Univariate Anova Analysis
MANOVA
- Using GSSWEBMAIL.sav, given in the resources (with 25 variables and 2,041 cases created from a subset of the 2010 GSS), consider the DVs WWWHR and EMAILHR, and IVs GENERATION and SEX.
- State a research question, and the omnibus null and alternative hypotheses for a MANOVA.
- Transform the DV WWWHR with the Ln transformation and include its before and after figure (Histogram) in the report.
- Using the attached MANOVA checklist for conducting MANOVA testing, screen and statistically test for the assumptions.
- Conduct a MANOVA with post hoc tests, using SPSS GLM.

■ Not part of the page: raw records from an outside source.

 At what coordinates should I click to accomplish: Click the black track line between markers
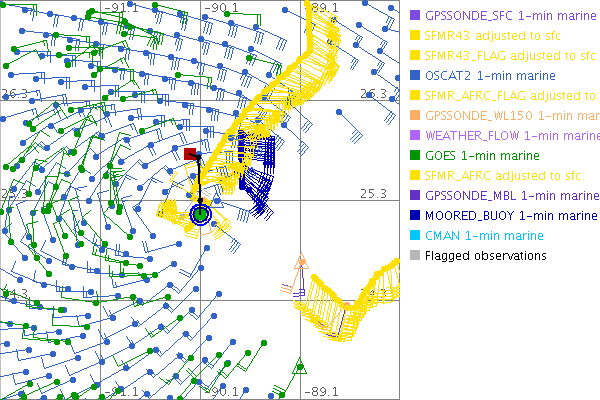pos(200,185)
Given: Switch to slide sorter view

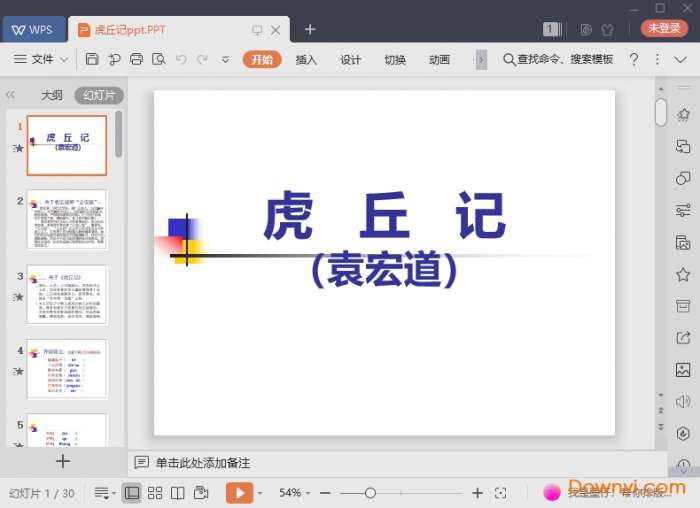Looking at the screenshot, I should 155,493.
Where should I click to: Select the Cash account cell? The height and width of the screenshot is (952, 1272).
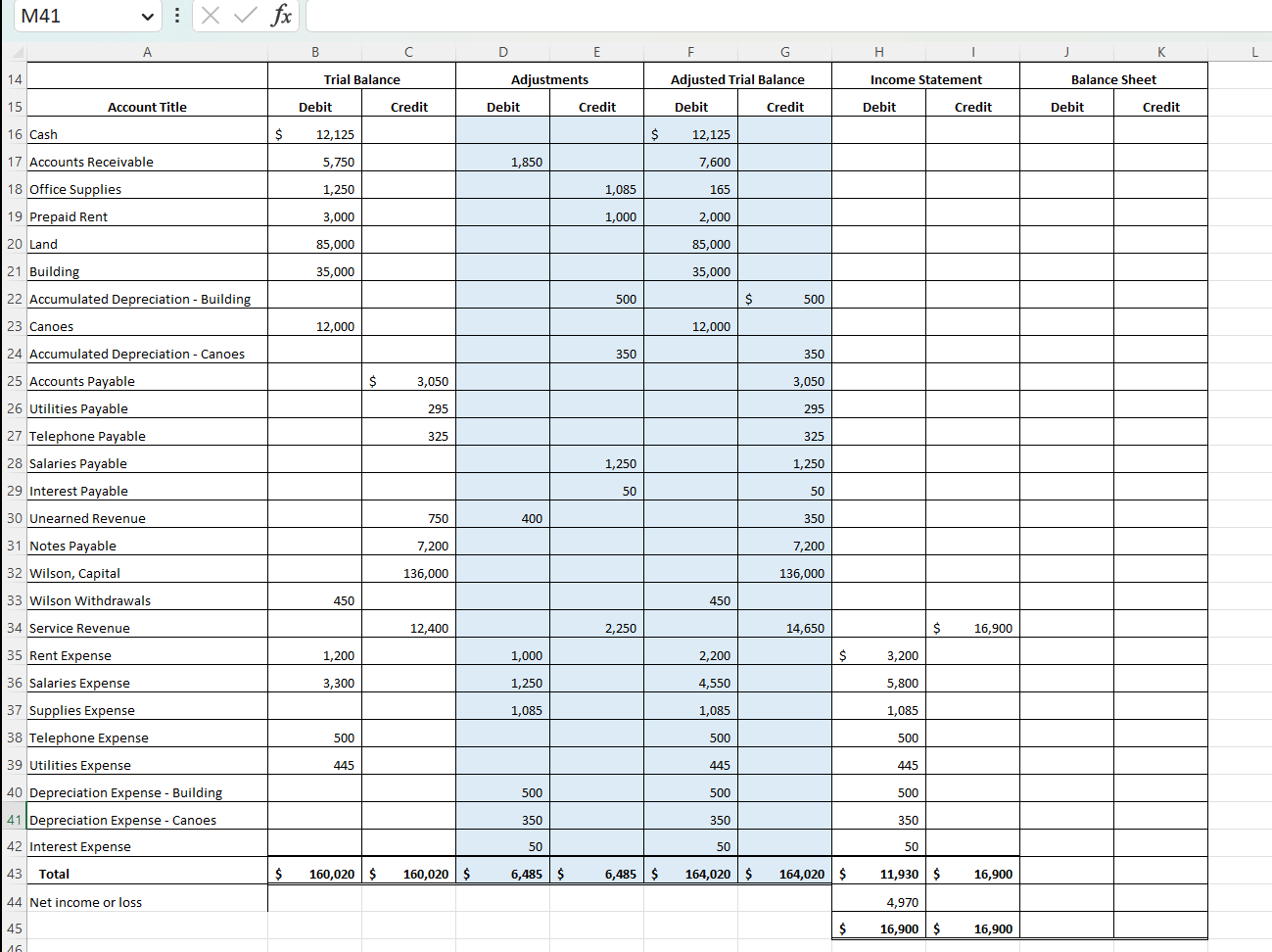[147, 134]
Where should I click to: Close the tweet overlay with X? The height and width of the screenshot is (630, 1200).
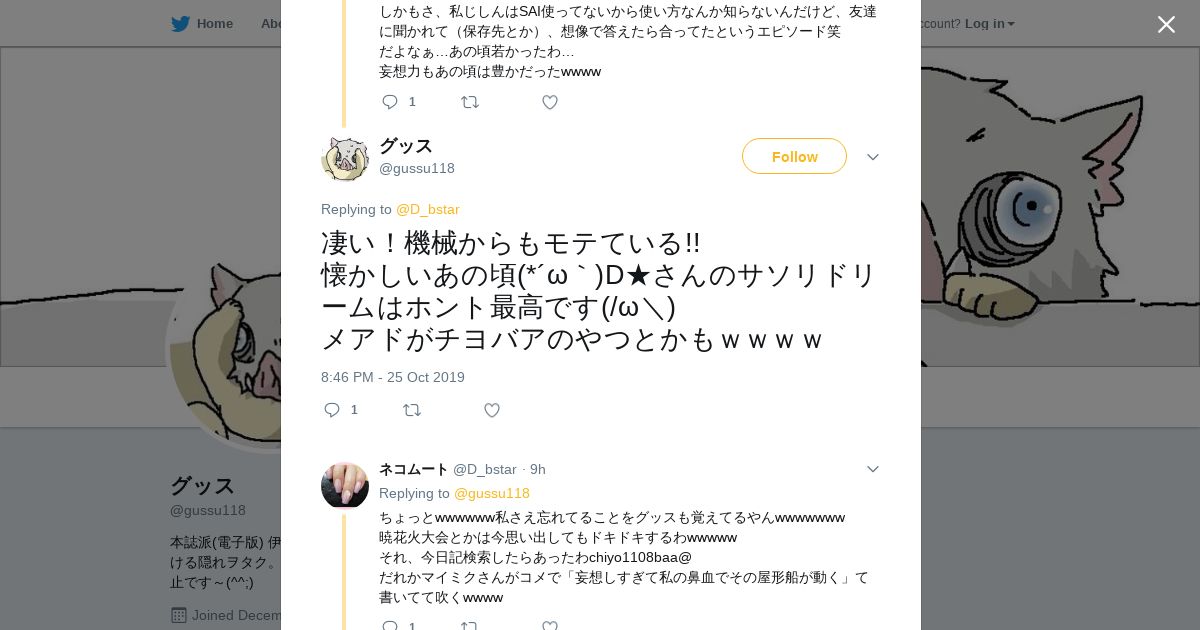point(1166,25)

- Provide a complete narrative of results in a maximum of six double-spaced pages in current APA format, in the order listed below:
- The main effects for each IV on the combined DV (test statistic, F ratio, p value, and effect size).
- The main effect for factor interaction (test statistic, F ratio, p value, and effect size).
- The univariate ANOVA results including main effects for each IV and DV (F ratio, p-value, and effect size).
- The post hoc results and your conclusions.
- Include the SPSS output file with your analysis.
Solution
Research questions and hypotheses:
We are interested in evaluating the effect of generation and sex on the combined DV of WWW hours per week and Email hours per week.
The appropriate research questions are:
- Whether there is a significant effect of generation on the combined DV of WWW hours per week and Email hours per week? (FOR MAIN EFFECT)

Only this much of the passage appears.